2020/12/11 Takeda IBD 全国Webセミナー
難治性潰瘍性大腸炎 内科治療の現状と問題 ~エンタビオの使用経験を含めて~
大阪医科大学 第二内科 専門教授 中村志郎
大阪医科大学の中村先生が潰瘍性大腸炎におけるエンタイビオの好適患者を解説してくれました。潰瘍性大腸炎治療の中心はステロイドですがステロイドを使用して10年観察すると約40%の患者さんが難治化します。つまりステロイドを減らすと再燃したり(ステロイド依存)、最初から効かなくなったり(ステロイド抵抗)します。ステロイド難治例のうち80%がステロイド依存例です。ステロイド依存例に対してはまずはイムランで治療しますが効果があるのは約50%で残りの50%の患者さんに生物学的製剤を代表とする分子標的薬が必要になります。現在 生物学的製剤は5種類(レミケード ヒュミラ シンポニー エンタイビオ ステラーラ) 経口薬は2種類(ゼルヤンツ プログラフ)がステロイド難治例に使用できます。レミケードは 中等症から重症の症状が強く入院するかもしれないような患者さん、ヒュミラとシンポニーは外来治療が可能な中等症の方に投与しますがシンポニーのほうを症状が比較的強い方に使用します。

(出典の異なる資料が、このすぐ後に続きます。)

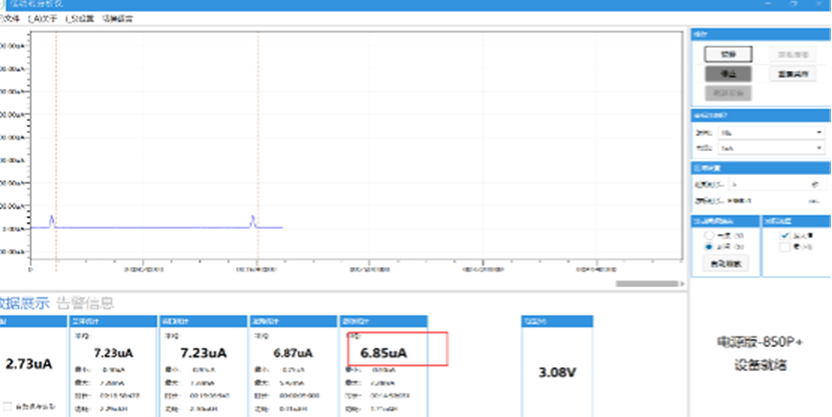Image resolution: width=832 pixels, height=417 pixels.
Task: Switch to the 告警信息 tab
Action: tap(85, 303)
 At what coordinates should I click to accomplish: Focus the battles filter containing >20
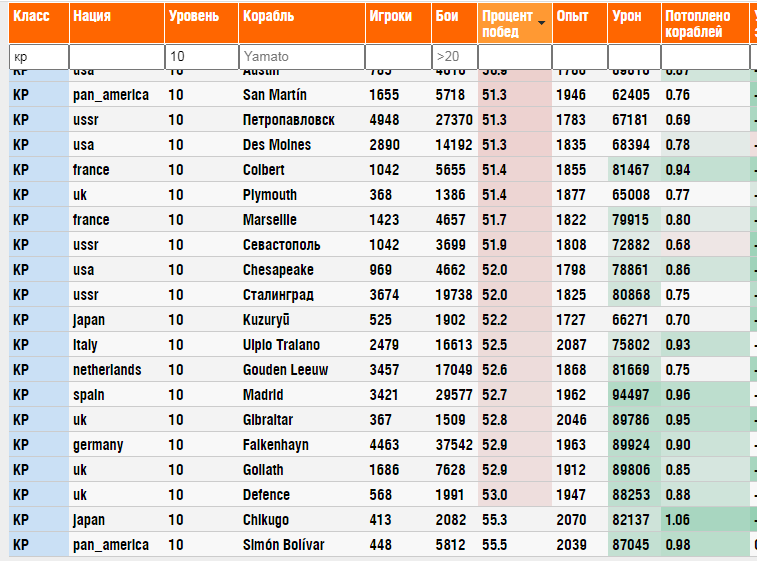454,56
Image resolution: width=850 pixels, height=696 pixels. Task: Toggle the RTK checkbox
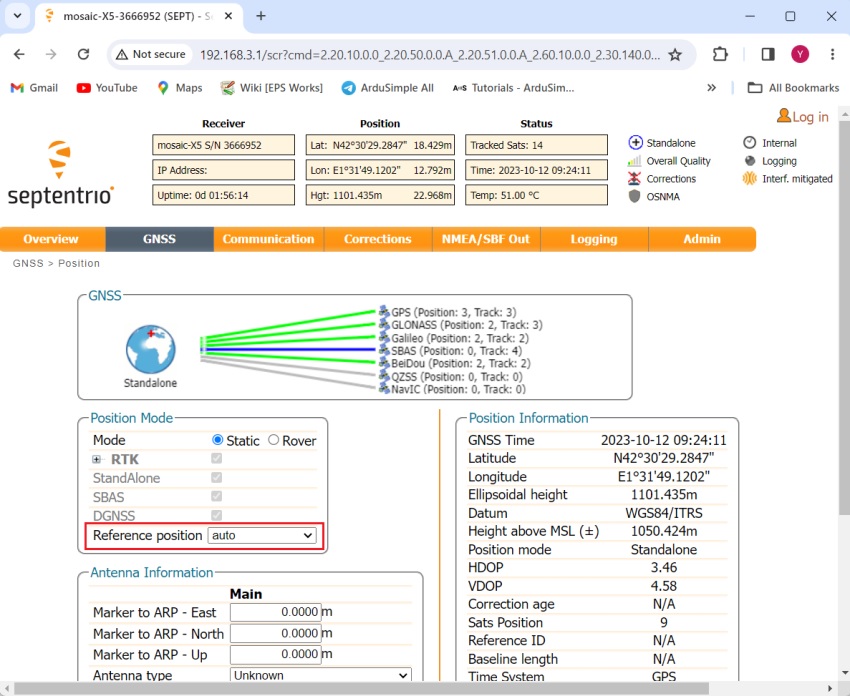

ゼルヤンツはステロイド30㎎~40㎎投与しても効果がない中等症のステロイド抵抗例に使用します。エンタイビオの好適症例は 他の生物学的製剤を使用する前で 内視鏡はびらん程度で 腸管外合併症がなく PSL10㎎以下に減量した時に再燃した患者さんに使用するとよいでしょう。また継続して投与するとだんだん効き目がでてきますが CRPが高くて症状が重い患者さんには不向きです。エンタイビオを投与中に少し悪くなった時はイムランや坐薬 注腸製剤などを併用してしのぎます。